Hasta aquí caminaba la revolucion con lentitud, y no habia uno solo que no se hallára ya confiado en el buen resultado de las medidas adoptadas; cuando al llegar la noche del mismo dia veintitres, circuló la noticia de que el capitan general habia pedido á Murat, por medio de comunicacion estraordinaria, una division de diez ó doce mil hombres para sujetar el movimiento. Añadíase que se trataba de prender á los gefes de la revolucion, designando en particular al P. Rico, cuya influencia habia sido tan notable en los sucesos de aquel dia. No, no eran tal vez infundados estos rumores, como veremos poco despues; pues el P. Rico se vió en la necesidad de retirarse al convento del Temple en la habitacion de D. Antonio Guillem, para evitar de este modo cualquiera tropelía. Su prestigio era por otra parte demasiado importante, para que los que dirigian la revolucion dejasen de indagar su retiro,

procurando avistarse con él, á fin de poner cima á una obra, que aunque apoyada por el inmenso pueblo valenciano, ofrecia sin embargo tantos entorpecimientos y amenazaba fracasar.

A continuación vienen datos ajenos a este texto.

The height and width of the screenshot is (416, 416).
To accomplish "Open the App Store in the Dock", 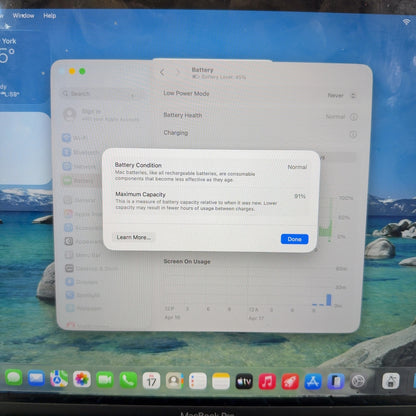I will pyautogui.click(x=313, y=382).
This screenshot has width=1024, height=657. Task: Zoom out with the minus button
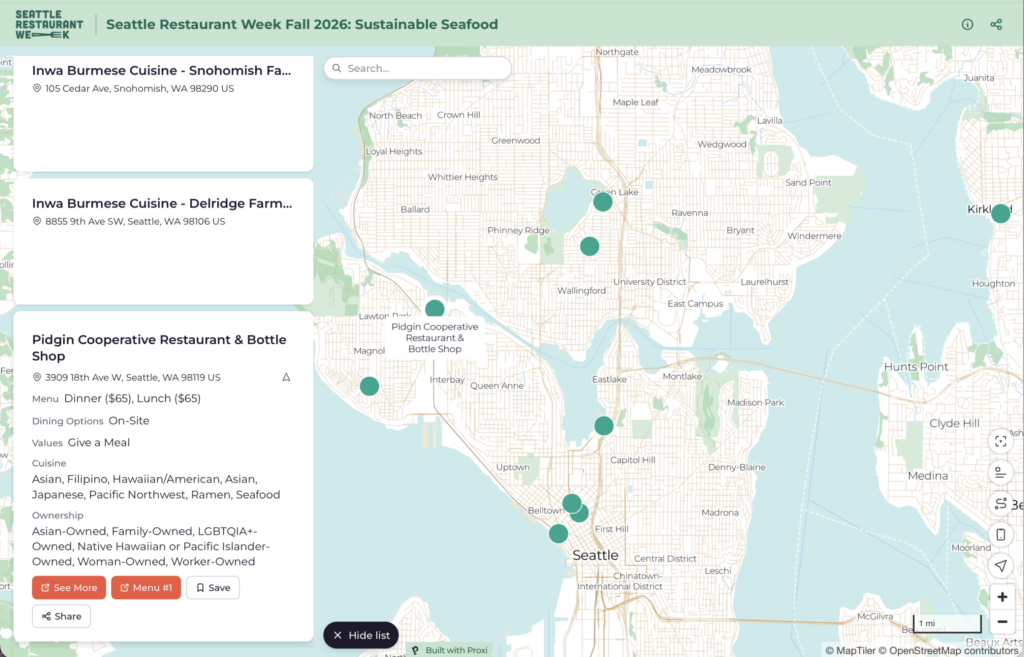tap(1002, 622)
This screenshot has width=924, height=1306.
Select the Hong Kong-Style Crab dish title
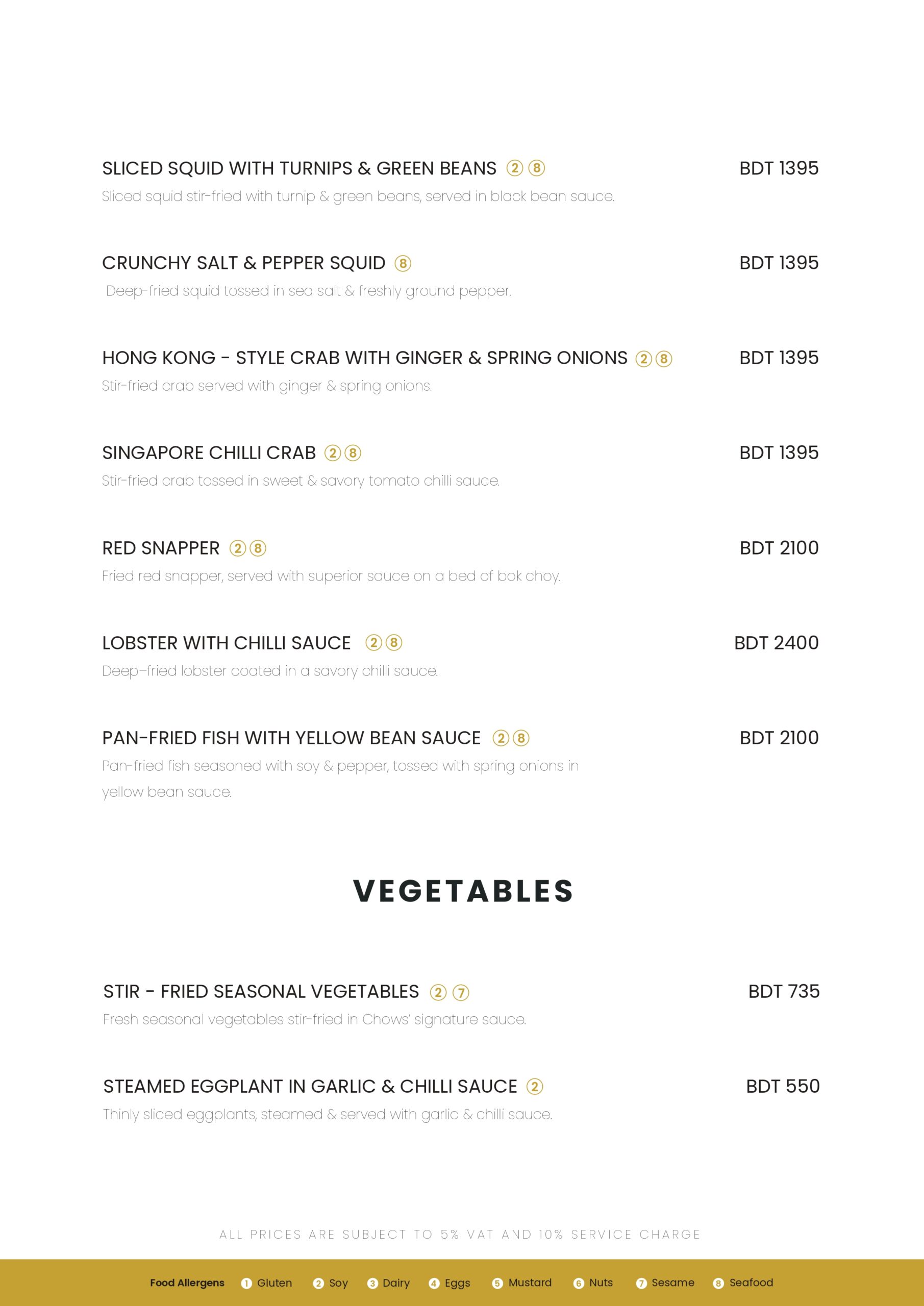pyautogui.click(x=364, y=358)
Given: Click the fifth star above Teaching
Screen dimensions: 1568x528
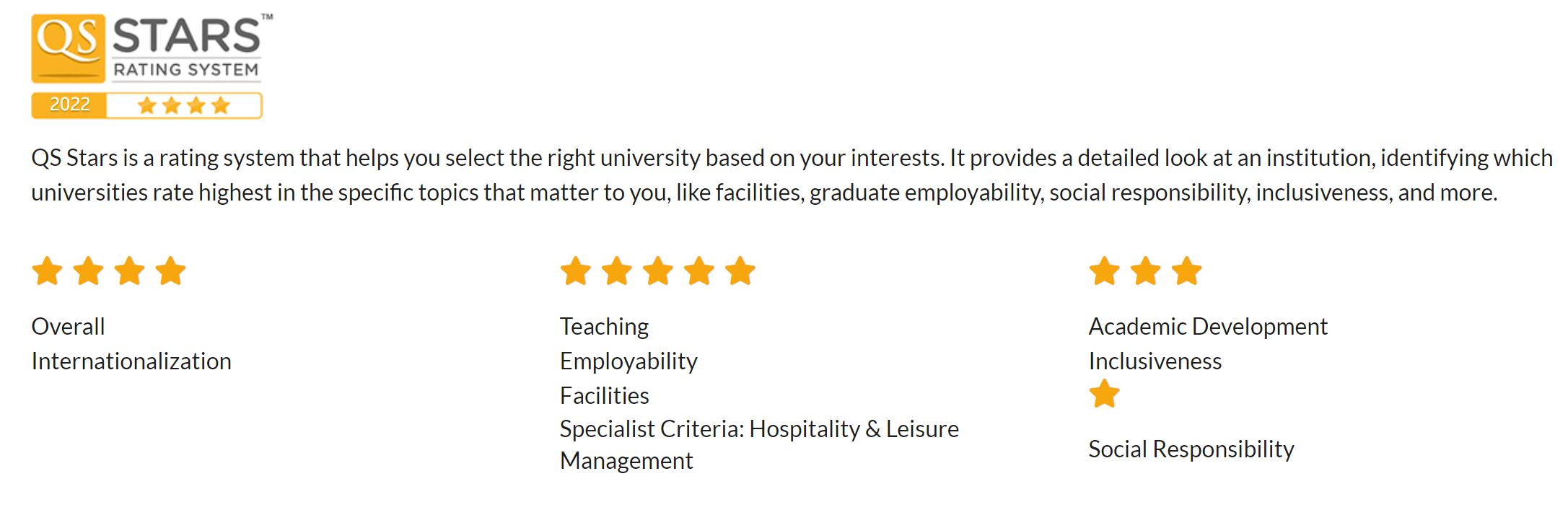Looking at the screenshot, I should coord(740,272).
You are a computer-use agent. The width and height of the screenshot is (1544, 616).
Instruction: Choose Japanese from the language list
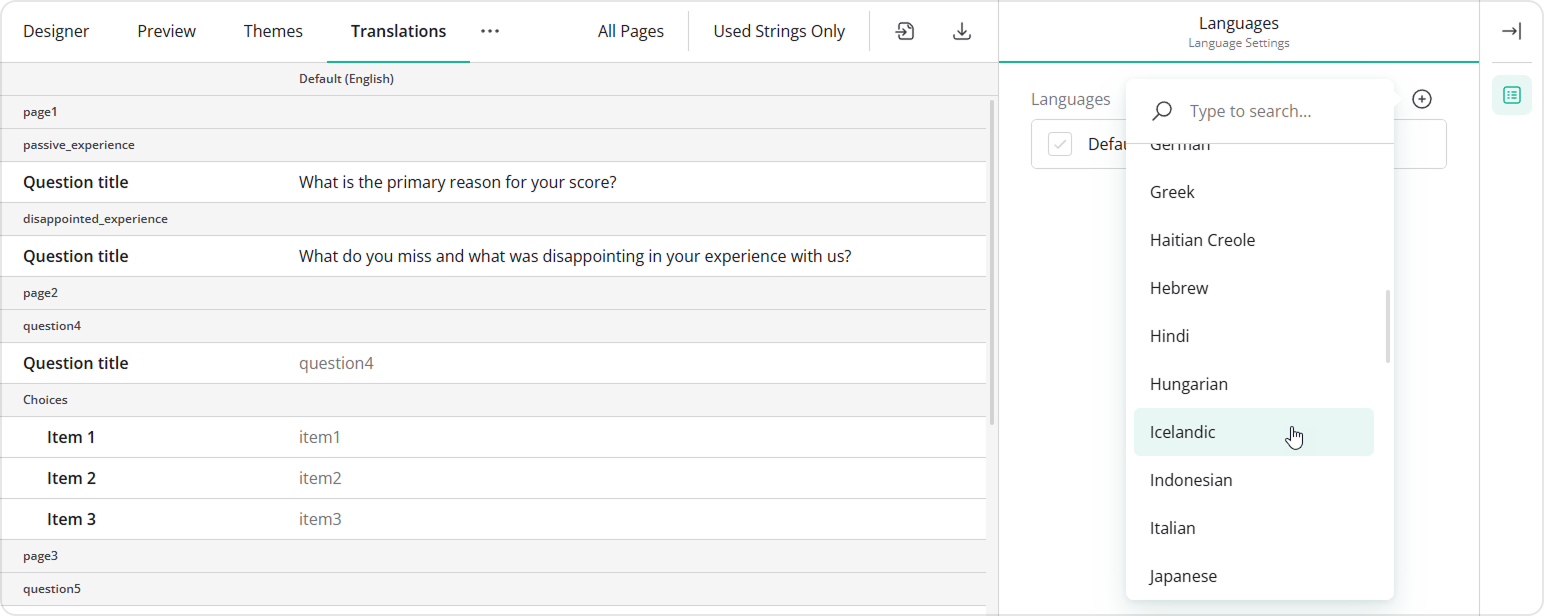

En estas indagaciones pasaron la noche los Bertran Ꭹ Moreno, cuyas diligencias no fueron inútiles; porque apenas amaneció el veinticuatro en combinacion con Vidal y otros, se presentaron secretamente en el Temple, y ofrecieron al P. Rico no solo salvarle del grave compromiso en que se hallaba, sino los medios tambien con que todos y cada uno en particular contaban para llevar adelante la revolucion. Fundábase esta seguridad en el aspecto imponente que desde los primeros albores de este dia presentaba la capital, donde volvia á cundir el movimiento y á circular mas exageradas aun las noticias del dia anterior. Aunque en aquellos momentos críticos nada se sabia de cierto, era indudable sin embargo que el acuerdo habia creido de su obligacion dar parte al supremo consejo de estas ocurrencias. Al mismo tiempo que esta comunicacion, recibió el tribunal una órden del duque de Berg, mandándole que dictase las providencias oportunas para sofocar la sublevacion de Valencia, remitiendo además la minuta de la proclama que debia publicarse en esta capital. Este paso del acuerdo nada ofrecia de estraño; pero lo que mas alarmó fue el parte que sin duda se remitió al duque de Berg, pues la gaceta estraordinaria de Madrid de veintiocho del mismo mes referia los sucesos de Valencia en estos términos: «El capitan general de Valencia en parte del veintitres dá cuenta de que en aquel dia, divulgadas algunas especies por gentes enemigas del sosiego público, exaltaron una porcion del populacho á pedir alistamiento y alarmar en términos, que sin bastar las persuasiones y promesas para aquietarlos, acordó aquel gefe y la real audiencia, en union de la mayor parte de los generales residentes en la misma ciudad y del intendente corregidor el edicto siguiente (que hemos insertado en otra parte). La ceguedad de la plebe, continúa el periódico oficial, desfiguró este edicto en los términos en que se han esparcido copias impresas; pero á beneficio de haber dispuesto el mismo acuerdo que el conde de Cervellon acompañase al pueblo, y de otras providencias y precauciones tomadas, no se han apoderado los sediciosos de armas algunas, y á la salida del correo quedaba restableciéndose la quietud y buen órden."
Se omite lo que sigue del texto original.